BGF leader sentenced to 10 years for role in Baltimore jail scandal

A Black Guerrilla Family gang leader was sentenced Wednesday to more than 10 years in prison on racketeering charges related to a drugs- and contraband-smuggling scandal that rocked the Baltimore City Detention Center last year, federal prosecutors said.

U.S. District Judge Ellen L. Hollander sentenced Jamar Anderson, 24, of Baltimore, to 121 months in prison followed by three years of supervised release, prosecutors said. Of that term, 60 months will be served consecutively to a murder sentence for which he was already incarcerated.
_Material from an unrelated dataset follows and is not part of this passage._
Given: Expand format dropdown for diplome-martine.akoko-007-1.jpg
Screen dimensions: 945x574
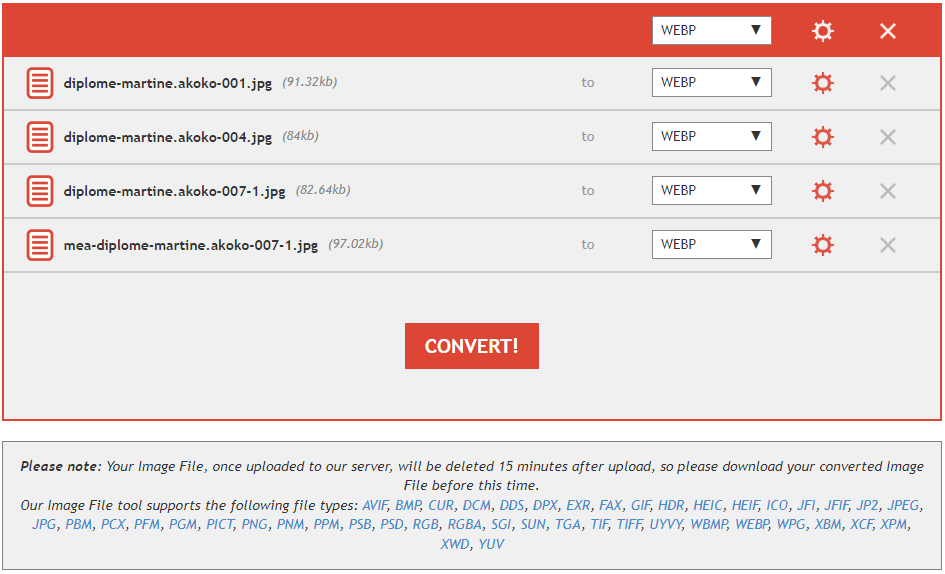Looking at the screenshot, I should coord(711,190).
Anderson spent time in the Baltimore City Detention Center in pretrial custody from 2012 to last year.

As a member of the Black Guerrilla Family, the dominant gang at the city jail, he directed correctional officers to smuggle cellphones, drugs, tobacco and other contraband, which they did in return for payments, gifts or a share in the profits, prosecutors said.

Anderson had sexual relationships with two of the jail's officers, prosecutors said.

A spokeswoman for Rod J. Rosenstein, U.S. attorney for Maryland, said in a news release that the Maryland Prison Task Force — a group of local, state and federal law enforcement agencies and prosecutors formed in 2011 — was instrumental in prosecuting the case.

The task force produces leads for investigators in such cases and recommends reforms for prison procedures, the release said.

Of the 44 defendants charged in the Black Guerrilla Family gang conspiracy at the Baltimore jail, nearly half have pleaded guilty, 14 of them correctional officers. One defendant has died.

Trials for the remaining defendants are scheduled to begin in November.